GIVEN ENTRIES below:

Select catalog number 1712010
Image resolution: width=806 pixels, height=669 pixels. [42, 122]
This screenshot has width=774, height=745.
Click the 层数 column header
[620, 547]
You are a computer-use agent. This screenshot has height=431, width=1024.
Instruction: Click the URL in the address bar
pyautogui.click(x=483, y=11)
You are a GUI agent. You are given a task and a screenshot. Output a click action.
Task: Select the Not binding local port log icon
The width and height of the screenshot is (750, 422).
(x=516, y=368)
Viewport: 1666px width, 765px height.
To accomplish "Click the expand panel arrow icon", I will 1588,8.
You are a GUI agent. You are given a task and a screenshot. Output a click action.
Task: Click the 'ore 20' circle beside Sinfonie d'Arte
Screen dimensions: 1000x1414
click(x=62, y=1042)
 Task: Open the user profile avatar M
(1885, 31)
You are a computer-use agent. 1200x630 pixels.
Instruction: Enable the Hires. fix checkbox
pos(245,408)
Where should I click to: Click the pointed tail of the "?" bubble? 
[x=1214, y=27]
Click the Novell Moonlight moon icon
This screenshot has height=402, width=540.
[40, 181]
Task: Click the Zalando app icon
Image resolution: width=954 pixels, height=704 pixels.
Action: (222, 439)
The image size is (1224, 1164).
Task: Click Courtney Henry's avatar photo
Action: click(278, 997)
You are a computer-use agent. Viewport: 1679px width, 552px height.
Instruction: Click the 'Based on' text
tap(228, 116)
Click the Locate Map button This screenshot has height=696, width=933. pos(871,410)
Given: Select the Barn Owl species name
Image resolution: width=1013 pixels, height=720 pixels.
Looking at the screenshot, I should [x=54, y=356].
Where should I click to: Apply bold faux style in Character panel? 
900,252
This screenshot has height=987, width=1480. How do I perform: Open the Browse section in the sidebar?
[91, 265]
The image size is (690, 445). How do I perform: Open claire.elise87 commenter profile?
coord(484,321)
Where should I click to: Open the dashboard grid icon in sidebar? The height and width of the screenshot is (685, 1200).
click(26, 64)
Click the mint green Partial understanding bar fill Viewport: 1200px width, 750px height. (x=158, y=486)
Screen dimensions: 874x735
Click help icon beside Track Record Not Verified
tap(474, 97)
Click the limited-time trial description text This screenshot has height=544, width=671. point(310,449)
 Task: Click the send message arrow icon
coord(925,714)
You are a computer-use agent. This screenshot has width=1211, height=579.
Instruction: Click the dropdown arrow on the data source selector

End of GIVEN ENTRIES.

## WHAT IS BEING ASKED
Give back, word for word, the lines from the one with "Click the Locate" through the last line of the entries, both included, and no other line.

## ANSWER BOX
Click the Locate Map button This screenshot has height=696, width=933. pos(871,410)
Given: Select the Barn Owl species name
Image resolution: width=1013 pixels, height=720 pixels.
Looking at the screenshot, I should [x=54, y=356].
Where should I click to: Apply bold faux style in Character panel? 
900,252
This screenshot has height=987, width=1480. How do I perform: Open the Browse section in the sidebar?
[91, 265]
The image size is (690, 445). How do I perform: Open claire.elise87 commenter profile?
coord(484,321)
Where should I click to: Open the dashboard grid icon in sidebar? The height and width of the screenshot is (685, 1200).
click(26, 64)
Click the mint green Partial understanding bar fill Viewport: 1200px width, 750px height. (x=158, y=486)
Screen dimensions: 874x735
Click help icon beside Track Record Not Verified
tap(474, 97)
Click the limited-time trial description text This screenshot has height=544, width=671. point(310,449)
 Task: Click the send message arrow icon
coord(925,714)
You are a computer-use agent. This screenshot has width=1211, height=579.
Instruction: Click the dropdown arrow on the data source selector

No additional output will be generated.